Con ello se sentaron las bases. Entonces llegabas a Dinamarca y tras medio año te sentías como si nunca fueras a olvidar tu lengua materna. En ella piensas, y con ella recuerdas tu pasado.

Cuando te encuentras con un groenlandés por la calle, intercambias algunas frases. Y, de repente, surge una palabra, de las normales, que tienes que buscar en tu memoria. Transcurre medio año más. Una amiga te lleva a la Casa de los Groenlandeses, en la calle de la Fronda. Allí descubres que tu propio groenlandés podría desmenuzarse con una uña.

Desde entonces he intentado, en las ocasiones en que he vuelto a Groenlandia, aprenderlo de nuevo. Como con tantas otras cosas, ni lo he conseguido ni lo he dejado de conseguir del todo. Aproximadamente ése es el punto en que me encuentro con respecto a mi lengua materna, como si tuviera dieciséis o diecisiete años.

Para colmo, en Groenlandia no hay una lengua única. Hay tres. El hombre de la cinta de Isaías habla en groenlandés del este, en un dialecto sureño de éste. Para mí es ininteligible.

Me imagino, por el tono de la voz, que le está hablando a alguien. Sin embargo, nadie le interrumpe. Suena como si estuviera hablando en una cocina o en un comedor porque, de vez en cuando, se oye ruido como de cubiertos entrechocando entre sí. De vez en cuando se oyen ruidos de motores. Quizá sea de un generador. O el ruido eléctrico de la grabación.

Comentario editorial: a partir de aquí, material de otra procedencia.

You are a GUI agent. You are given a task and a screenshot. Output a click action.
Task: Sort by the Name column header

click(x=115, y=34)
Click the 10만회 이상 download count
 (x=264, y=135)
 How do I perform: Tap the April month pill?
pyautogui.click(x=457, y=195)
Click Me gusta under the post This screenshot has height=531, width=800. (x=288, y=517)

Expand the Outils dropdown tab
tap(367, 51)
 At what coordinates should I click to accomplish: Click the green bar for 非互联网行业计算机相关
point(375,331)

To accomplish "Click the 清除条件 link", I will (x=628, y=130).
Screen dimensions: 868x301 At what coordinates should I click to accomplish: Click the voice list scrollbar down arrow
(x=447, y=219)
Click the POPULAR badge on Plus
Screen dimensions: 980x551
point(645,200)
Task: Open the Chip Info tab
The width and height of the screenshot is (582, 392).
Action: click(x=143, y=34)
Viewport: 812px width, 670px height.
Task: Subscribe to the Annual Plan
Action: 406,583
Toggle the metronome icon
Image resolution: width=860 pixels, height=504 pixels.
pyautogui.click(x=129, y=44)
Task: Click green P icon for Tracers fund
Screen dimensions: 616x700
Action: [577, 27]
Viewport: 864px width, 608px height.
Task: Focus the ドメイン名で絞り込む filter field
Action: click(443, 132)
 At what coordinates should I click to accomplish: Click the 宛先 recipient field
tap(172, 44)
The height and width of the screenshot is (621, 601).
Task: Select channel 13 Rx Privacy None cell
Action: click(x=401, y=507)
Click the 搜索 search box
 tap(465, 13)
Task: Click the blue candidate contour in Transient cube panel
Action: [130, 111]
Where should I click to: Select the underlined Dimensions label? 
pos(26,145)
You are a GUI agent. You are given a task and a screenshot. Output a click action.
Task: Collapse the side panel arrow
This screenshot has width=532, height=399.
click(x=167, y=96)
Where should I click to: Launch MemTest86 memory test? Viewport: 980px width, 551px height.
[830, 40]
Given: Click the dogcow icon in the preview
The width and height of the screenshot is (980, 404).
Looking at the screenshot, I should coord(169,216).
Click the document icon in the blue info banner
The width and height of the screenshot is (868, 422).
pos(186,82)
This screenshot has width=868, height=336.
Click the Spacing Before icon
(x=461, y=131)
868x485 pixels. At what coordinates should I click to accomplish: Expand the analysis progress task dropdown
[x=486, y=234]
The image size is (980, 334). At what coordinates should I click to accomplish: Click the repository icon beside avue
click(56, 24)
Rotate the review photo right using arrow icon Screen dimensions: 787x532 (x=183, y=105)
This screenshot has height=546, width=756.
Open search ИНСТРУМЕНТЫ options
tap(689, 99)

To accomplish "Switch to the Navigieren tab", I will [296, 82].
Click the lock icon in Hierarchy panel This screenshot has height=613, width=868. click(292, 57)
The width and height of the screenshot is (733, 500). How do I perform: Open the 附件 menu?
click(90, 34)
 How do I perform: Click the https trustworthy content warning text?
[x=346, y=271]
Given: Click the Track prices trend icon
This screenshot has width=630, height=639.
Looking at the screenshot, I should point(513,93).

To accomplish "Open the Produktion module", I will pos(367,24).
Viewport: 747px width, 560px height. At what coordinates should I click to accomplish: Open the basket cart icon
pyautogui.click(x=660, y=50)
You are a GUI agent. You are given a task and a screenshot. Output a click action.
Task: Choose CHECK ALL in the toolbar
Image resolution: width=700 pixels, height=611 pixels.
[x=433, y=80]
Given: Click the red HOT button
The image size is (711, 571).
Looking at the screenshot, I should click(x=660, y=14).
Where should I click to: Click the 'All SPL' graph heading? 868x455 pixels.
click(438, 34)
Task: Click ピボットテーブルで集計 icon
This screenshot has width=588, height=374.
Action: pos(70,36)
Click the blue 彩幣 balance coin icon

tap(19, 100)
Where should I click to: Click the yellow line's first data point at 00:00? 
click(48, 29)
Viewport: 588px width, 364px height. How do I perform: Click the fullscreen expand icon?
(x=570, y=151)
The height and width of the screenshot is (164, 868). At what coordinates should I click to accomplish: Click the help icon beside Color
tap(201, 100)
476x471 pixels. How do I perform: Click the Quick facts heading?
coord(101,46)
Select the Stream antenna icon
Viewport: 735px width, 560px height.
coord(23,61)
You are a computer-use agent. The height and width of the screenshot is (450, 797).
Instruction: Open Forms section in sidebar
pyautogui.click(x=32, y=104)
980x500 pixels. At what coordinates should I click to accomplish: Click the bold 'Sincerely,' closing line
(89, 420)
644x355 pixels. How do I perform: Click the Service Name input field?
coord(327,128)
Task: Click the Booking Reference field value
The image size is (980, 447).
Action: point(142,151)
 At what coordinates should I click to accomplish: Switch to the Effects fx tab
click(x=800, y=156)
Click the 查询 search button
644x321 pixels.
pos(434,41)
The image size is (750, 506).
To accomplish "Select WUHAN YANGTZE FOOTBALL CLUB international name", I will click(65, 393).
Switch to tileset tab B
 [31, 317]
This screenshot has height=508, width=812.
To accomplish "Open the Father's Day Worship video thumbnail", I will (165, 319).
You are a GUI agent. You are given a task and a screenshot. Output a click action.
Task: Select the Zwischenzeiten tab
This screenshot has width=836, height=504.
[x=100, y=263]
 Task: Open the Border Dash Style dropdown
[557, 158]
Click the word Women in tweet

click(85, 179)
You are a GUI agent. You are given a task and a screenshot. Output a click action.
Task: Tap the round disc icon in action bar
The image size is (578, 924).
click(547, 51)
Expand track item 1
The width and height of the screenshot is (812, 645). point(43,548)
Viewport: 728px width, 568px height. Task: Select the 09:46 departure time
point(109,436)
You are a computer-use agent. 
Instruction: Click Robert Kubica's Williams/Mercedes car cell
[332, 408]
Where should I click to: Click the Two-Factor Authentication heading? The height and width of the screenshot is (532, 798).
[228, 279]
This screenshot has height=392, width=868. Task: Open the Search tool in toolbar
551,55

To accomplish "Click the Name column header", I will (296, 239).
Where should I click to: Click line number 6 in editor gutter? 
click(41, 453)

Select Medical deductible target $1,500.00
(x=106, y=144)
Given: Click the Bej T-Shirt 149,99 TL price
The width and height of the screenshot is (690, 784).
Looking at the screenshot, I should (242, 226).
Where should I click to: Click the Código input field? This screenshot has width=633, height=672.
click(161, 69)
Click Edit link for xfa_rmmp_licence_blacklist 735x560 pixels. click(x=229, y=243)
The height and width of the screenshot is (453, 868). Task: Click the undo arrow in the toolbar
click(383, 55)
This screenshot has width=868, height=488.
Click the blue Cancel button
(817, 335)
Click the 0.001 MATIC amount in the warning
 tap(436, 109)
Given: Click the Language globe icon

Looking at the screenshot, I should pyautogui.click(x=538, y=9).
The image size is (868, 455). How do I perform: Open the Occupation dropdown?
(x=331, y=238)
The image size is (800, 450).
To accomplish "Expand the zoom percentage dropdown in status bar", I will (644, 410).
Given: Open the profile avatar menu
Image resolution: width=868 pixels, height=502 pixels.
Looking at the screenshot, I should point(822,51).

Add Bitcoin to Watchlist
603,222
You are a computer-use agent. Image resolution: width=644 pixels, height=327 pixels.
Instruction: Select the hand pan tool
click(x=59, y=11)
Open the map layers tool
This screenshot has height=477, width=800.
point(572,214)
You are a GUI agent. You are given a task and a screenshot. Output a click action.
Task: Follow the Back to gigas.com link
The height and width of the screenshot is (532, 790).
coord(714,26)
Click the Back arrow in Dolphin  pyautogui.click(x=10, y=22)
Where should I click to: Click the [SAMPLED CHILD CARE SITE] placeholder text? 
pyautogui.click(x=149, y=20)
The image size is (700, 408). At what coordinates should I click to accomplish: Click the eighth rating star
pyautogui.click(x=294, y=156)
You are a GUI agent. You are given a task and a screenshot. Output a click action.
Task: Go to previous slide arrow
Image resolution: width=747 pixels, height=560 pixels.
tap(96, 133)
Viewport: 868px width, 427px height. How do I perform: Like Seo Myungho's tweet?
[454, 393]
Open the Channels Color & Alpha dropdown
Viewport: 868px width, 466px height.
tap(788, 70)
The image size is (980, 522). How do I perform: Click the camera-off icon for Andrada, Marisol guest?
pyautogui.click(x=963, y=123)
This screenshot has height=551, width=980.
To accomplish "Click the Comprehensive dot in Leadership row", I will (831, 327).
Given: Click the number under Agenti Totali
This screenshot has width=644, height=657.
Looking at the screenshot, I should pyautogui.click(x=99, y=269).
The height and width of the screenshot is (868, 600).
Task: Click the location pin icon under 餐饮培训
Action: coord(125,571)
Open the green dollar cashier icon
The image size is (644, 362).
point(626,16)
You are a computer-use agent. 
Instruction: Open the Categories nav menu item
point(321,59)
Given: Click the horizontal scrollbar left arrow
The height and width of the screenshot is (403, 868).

Está explicando algo que parece ser importante para él. La explicación es larga, apasionada, detallada, pero también con largas pausas. En las pausas, puede oírse que tras su voz hay un zumbido como de música, quizá sea el sonido de un instrumento de viento. El resto de una antigua grabación que no se ha borrado del todo.

Renuncio a entender lo que dice y dejo volar mis pensamientos. El que habla no puede ser el padre de Isaías, no correspondería con su dialecto.

La voz termina una frase y se detiene. Deben de haber utilizado el botón de pausa porque no se oye ningún crujido. Se oye la voz y de repente, un instante después, un zumbido vacío. Y en la lejanía, en lo más profundo, un resto de música lejana.